[Tarefa] Prossiga o artigo abaixo sobre as falhas de memória explicadas por António Damásio, começando logo depois da última frase apresentada.

[Excerto da página]
====================

Anda a sentir falhas acentuadas de memória? António Damásio explica porquê.

O neurobiologista esteve na Fundação José Neves para explicar a importância dos sentimentos na nossa vida e na saúde mental. E dizer-nos como a consciência é o princípio para a regulação e equilíbrio do nosso corpo

Se depois deste confinamento pandémico começou a ter falta de memória, não é de admirar. Este pode ser um quadro generalizado ao ser humano depois da crise pandémica. Esquecemo-nos dos nomes (até dos colegas), dos sítios, do que deveríamos fazer… A que se deve? Ao “retiro do treino individual”, na opinião do neurobiologista António Damásio, que esteve à conversa com José Neves no evento anual da Fundação.

====================

[Dados fornecidos]
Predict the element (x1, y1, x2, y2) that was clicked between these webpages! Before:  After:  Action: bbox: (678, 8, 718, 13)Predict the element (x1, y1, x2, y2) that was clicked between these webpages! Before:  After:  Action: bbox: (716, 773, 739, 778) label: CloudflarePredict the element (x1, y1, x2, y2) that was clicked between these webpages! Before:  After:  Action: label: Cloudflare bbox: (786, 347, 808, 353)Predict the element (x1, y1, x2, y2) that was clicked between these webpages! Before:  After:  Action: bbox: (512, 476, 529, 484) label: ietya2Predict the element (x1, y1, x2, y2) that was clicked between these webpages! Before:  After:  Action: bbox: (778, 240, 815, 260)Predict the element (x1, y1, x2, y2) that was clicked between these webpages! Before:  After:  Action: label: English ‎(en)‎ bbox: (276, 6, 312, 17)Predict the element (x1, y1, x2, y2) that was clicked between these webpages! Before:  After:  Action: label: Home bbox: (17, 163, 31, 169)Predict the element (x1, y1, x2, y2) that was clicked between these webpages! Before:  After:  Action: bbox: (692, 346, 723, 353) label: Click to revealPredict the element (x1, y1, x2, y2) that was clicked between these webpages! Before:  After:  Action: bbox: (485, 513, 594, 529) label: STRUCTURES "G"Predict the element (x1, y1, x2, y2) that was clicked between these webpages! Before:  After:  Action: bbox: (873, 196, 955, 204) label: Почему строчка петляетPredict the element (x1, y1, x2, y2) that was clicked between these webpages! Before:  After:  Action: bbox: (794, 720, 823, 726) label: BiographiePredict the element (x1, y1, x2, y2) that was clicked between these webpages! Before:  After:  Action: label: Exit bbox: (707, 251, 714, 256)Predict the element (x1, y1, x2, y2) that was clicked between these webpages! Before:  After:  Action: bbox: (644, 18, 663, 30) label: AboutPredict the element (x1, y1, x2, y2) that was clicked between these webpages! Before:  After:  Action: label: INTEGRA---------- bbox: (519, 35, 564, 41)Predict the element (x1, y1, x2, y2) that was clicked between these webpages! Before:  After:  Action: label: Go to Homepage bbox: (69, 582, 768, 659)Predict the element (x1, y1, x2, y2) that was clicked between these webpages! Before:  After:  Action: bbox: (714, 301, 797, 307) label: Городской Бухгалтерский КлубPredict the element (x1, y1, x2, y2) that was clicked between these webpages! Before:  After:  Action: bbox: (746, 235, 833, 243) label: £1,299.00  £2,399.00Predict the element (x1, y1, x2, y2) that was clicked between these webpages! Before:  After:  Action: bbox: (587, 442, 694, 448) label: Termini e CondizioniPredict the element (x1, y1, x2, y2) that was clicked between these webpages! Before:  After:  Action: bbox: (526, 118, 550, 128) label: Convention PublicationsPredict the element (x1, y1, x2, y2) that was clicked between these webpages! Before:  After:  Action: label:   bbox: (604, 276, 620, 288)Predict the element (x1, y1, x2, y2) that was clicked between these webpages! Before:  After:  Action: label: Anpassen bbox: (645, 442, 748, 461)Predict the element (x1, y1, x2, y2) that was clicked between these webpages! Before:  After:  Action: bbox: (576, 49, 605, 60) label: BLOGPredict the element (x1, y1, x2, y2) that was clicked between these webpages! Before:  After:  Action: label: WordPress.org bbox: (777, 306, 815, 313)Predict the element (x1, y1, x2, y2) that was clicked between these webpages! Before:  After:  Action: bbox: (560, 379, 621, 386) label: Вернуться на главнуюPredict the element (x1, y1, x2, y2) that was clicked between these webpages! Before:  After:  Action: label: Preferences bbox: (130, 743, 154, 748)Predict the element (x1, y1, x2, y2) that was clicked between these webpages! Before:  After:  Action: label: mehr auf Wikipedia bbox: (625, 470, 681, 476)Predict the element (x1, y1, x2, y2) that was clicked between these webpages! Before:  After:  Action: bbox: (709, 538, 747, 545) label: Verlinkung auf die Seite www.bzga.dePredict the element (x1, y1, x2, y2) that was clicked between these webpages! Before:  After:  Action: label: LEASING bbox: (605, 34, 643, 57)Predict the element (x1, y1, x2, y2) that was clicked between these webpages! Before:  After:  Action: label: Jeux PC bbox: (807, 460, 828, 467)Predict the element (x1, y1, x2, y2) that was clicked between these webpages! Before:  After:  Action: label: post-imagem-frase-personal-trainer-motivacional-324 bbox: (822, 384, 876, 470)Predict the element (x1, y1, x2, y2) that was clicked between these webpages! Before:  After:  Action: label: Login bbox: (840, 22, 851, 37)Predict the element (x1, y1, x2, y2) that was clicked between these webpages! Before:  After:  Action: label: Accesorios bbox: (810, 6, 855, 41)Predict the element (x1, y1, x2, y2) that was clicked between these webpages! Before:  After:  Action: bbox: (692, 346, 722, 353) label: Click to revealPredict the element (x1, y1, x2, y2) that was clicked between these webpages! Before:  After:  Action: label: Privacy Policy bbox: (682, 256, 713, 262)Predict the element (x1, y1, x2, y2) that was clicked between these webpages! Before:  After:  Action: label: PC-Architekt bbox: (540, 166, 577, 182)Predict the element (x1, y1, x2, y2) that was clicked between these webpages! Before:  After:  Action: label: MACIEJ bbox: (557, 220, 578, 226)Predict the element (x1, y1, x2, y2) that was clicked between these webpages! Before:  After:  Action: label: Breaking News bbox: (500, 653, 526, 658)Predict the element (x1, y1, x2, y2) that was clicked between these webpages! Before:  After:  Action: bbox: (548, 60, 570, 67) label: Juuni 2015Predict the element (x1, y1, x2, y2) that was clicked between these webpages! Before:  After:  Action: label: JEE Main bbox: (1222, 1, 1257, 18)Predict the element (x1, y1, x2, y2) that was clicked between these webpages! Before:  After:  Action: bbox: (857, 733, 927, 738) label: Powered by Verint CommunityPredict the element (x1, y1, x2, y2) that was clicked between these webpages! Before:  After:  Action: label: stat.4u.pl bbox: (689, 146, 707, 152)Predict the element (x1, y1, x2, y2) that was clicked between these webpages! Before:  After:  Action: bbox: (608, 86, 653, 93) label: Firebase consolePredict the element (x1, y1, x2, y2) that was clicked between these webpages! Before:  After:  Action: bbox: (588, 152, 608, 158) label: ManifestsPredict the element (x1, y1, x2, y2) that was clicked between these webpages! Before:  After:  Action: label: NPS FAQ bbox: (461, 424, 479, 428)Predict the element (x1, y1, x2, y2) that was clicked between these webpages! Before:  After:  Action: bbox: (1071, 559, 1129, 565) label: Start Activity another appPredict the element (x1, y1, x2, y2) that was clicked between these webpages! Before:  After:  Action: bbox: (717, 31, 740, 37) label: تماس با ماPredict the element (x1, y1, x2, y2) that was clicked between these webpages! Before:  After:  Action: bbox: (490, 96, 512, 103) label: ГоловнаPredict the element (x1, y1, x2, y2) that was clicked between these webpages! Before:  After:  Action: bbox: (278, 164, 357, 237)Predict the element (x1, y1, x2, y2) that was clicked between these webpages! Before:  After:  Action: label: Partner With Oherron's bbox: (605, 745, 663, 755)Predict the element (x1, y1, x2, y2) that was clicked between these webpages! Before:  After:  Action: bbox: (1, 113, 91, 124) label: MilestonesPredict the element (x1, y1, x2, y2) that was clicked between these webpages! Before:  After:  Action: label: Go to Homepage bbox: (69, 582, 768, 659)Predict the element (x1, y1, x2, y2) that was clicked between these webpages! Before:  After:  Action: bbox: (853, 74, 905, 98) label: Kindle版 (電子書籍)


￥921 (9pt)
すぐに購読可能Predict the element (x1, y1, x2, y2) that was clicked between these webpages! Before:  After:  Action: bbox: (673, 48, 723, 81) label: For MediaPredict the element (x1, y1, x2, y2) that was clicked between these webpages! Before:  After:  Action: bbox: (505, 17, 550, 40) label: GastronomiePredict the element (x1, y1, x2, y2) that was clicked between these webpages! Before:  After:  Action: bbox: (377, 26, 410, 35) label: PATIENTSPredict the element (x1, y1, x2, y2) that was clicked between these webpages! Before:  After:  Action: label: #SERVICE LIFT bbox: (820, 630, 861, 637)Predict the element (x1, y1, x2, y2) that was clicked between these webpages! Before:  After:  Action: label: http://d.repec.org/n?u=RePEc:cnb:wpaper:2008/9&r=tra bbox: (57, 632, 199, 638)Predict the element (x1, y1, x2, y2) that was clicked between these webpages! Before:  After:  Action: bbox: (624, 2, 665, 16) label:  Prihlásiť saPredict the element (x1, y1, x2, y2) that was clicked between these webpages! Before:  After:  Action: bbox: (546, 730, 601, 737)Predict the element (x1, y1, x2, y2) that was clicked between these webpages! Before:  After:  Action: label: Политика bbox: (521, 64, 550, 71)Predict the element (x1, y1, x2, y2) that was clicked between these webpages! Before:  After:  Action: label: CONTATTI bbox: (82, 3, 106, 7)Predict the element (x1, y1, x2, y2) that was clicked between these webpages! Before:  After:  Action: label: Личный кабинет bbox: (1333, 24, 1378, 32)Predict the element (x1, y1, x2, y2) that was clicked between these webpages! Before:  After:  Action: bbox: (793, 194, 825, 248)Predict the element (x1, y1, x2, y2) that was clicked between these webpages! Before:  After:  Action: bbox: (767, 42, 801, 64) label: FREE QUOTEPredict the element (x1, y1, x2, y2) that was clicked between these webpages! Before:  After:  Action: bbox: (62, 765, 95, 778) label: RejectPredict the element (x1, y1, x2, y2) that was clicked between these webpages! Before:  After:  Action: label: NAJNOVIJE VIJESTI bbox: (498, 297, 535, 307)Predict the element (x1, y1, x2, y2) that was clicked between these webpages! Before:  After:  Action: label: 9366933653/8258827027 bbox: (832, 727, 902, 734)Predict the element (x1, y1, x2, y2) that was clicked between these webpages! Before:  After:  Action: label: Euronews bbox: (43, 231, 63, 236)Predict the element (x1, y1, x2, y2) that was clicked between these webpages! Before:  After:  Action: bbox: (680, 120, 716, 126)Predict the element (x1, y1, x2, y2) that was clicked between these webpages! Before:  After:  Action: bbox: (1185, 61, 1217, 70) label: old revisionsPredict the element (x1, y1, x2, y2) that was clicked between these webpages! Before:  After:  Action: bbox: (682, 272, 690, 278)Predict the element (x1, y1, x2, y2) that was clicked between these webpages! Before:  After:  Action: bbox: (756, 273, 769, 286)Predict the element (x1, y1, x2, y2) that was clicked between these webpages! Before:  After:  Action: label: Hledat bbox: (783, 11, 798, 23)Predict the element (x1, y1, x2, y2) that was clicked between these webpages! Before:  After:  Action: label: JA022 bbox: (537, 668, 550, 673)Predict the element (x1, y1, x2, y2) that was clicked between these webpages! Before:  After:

====================

[Resposta]
“A falta de treino acarreta falta de memória”, porque o nosso cérebro “precisa de uma reativação constante para que se mantenha no nosso mundo”, explica o neurobiologista atualmente a viver em Los Angeles, Estados Unidos. “Há coisas que as pessoas só agora se vão aperceber”, avisa, alegando ainda que “há toda uma série de fenómenos que terão de ser estudados” decorrentes desta disrupção causada no mundo pela pandemia. “E que podem abrir novos caminhos no campo da Ciência”, projetou o cientista, mostrando-se esperançoso e otimista.